EXTRACTED MATERIAL:

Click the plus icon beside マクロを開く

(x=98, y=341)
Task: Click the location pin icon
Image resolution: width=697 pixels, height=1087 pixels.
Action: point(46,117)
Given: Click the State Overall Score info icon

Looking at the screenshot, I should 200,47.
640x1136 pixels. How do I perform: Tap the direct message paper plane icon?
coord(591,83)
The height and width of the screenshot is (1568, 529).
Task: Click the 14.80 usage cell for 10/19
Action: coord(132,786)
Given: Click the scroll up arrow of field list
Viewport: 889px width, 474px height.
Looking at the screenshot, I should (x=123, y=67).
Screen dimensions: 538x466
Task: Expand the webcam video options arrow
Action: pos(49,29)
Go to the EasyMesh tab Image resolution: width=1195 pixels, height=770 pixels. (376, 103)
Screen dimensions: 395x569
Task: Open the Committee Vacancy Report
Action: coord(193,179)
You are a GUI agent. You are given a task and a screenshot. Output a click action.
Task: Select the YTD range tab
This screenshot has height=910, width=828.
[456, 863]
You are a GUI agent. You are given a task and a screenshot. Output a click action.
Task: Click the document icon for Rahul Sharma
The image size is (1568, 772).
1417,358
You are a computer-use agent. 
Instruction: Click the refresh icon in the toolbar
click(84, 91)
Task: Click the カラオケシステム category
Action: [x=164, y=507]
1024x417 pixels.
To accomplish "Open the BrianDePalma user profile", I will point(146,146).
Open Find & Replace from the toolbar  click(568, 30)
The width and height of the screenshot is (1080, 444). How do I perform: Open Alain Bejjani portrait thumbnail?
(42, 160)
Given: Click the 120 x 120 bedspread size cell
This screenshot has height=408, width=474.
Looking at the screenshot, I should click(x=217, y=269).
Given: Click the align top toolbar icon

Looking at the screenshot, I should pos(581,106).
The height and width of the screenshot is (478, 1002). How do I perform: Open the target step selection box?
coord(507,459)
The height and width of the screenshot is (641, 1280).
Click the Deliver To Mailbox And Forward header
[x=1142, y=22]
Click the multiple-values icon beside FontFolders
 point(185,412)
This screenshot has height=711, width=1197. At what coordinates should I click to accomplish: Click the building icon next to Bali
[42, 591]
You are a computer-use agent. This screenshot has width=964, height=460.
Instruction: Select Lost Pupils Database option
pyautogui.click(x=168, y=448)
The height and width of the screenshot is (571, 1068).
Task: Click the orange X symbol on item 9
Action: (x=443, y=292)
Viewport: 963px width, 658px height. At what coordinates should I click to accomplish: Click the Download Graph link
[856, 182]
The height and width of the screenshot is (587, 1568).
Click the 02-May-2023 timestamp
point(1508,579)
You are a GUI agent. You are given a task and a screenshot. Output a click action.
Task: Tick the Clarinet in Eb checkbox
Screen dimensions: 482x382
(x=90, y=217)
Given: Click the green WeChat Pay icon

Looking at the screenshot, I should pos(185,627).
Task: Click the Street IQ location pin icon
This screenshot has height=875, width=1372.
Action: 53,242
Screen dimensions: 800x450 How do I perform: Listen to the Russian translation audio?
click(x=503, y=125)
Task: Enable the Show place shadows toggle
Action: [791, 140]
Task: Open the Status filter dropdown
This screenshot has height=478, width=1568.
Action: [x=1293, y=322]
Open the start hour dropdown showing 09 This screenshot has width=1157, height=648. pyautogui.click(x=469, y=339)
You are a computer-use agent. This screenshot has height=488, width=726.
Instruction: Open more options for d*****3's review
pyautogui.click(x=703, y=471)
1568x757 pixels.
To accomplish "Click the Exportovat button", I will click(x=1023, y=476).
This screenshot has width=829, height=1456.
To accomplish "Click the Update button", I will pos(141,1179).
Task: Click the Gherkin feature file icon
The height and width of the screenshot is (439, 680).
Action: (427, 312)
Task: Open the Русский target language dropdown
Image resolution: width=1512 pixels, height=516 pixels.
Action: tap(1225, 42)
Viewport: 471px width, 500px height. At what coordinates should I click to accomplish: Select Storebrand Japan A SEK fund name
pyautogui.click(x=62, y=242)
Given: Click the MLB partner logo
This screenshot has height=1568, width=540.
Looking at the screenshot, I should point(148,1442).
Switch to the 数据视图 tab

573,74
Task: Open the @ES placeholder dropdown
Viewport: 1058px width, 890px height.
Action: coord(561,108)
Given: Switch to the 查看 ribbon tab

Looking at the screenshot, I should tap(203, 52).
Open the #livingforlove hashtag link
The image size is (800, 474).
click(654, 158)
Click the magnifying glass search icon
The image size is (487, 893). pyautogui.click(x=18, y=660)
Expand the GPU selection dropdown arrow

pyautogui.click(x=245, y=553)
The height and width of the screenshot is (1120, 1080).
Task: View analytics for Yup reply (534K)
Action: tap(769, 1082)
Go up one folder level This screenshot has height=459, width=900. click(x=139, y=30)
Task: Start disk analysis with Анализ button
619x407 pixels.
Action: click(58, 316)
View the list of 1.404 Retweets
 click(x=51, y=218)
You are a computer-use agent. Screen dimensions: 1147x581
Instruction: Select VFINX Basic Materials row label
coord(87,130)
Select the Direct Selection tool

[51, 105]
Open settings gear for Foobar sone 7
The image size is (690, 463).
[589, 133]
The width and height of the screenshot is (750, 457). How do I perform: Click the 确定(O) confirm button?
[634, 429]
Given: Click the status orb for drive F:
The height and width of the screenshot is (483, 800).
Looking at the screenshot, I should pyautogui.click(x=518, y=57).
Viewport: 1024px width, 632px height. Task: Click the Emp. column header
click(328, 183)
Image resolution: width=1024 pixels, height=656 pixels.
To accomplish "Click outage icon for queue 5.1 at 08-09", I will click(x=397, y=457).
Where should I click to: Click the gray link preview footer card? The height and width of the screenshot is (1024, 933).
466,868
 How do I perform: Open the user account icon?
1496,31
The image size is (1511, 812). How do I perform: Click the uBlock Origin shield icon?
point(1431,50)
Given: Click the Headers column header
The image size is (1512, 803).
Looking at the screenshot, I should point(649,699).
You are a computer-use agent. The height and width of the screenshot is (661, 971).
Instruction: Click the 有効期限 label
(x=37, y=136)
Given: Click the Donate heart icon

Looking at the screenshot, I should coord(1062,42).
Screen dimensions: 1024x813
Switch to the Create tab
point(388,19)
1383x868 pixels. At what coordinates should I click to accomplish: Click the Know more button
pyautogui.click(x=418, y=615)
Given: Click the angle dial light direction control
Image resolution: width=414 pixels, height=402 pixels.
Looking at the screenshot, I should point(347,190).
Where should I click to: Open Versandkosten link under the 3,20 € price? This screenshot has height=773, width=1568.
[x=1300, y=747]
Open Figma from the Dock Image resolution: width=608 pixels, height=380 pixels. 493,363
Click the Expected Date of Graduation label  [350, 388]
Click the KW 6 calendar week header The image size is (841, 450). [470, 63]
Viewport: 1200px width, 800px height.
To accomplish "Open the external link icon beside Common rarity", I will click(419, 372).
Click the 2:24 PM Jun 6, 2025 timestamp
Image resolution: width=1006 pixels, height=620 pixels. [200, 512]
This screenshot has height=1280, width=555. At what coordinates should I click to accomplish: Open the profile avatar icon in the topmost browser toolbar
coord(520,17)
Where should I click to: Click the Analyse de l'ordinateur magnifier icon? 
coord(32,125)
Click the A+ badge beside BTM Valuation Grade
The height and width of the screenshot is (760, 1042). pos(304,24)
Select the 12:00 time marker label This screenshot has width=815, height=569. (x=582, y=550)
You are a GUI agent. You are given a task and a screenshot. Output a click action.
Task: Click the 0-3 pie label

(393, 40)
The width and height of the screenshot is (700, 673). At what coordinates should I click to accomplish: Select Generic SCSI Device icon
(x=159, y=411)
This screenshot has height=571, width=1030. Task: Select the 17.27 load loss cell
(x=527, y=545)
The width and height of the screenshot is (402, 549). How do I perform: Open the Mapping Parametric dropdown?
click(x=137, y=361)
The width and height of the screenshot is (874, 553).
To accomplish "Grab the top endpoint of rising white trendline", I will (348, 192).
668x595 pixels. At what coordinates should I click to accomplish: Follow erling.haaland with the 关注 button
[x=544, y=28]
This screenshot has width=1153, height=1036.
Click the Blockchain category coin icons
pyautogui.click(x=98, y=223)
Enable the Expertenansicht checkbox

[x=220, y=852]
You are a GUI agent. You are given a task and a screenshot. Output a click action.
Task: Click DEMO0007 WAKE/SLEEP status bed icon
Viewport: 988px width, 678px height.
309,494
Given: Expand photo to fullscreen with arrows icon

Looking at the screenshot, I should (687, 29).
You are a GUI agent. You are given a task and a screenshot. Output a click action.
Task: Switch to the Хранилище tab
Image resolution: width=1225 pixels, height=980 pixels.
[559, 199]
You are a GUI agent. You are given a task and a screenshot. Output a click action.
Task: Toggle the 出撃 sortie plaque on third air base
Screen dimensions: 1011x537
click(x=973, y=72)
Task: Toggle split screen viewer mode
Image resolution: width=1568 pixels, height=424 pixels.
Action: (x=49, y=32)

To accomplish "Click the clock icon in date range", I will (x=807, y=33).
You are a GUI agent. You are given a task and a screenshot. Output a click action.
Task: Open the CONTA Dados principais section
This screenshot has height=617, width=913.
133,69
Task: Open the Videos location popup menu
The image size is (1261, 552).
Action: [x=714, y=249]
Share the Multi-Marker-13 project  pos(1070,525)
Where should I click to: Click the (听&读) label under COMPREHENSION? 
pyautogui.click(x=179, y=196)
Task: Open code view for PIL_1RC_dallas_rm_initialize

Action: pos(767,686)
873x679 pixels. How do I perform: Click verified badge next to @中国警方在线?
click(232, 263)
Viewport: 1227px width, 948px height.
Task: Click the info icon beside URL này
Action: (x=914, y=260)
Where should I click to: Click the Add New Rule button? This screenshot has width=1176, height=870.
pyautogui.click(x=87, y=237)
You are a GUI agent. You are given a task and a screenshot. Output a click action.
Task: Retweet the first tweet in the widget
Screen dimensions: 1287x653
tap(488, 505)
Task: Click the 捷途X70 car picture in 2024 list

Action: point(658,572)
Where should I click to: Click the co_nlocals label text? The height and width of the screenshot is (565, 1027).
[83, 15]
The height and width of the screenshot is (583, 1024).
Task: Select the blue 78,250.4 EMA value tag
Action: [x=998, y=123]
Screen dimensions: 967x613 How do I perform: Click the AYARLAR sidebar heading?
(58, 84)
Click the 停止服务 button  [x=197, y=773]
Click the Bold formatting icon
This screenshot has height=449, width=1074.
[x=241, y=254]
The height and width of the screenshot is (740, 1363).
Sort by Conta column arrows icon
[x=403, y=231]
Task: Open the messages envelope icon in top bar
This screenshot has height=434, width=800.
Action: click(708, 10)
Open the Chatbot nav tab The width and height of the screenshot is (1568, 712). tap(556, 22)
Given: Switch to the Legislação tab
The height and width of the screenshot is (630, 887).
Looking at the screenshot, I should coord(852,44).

YOUR GOAL: Restate word for word the lines of the data above, starting at the line containing "Given: Click the align top toolbar icon" and ending at the line containing "The height and width of the screenshot is (641, 1280).", both included, and nothing more.

OUTPUT FOR THIS TASK:
Given: Click the align top toolbar icon

Looking at the screenshot, I should pos(581,106).
The height and width of the screenshot is (478, 1002). How do I perform: Open the target step selection box?
coord(507,459)
The height and width of the screenshot is (641, 1280).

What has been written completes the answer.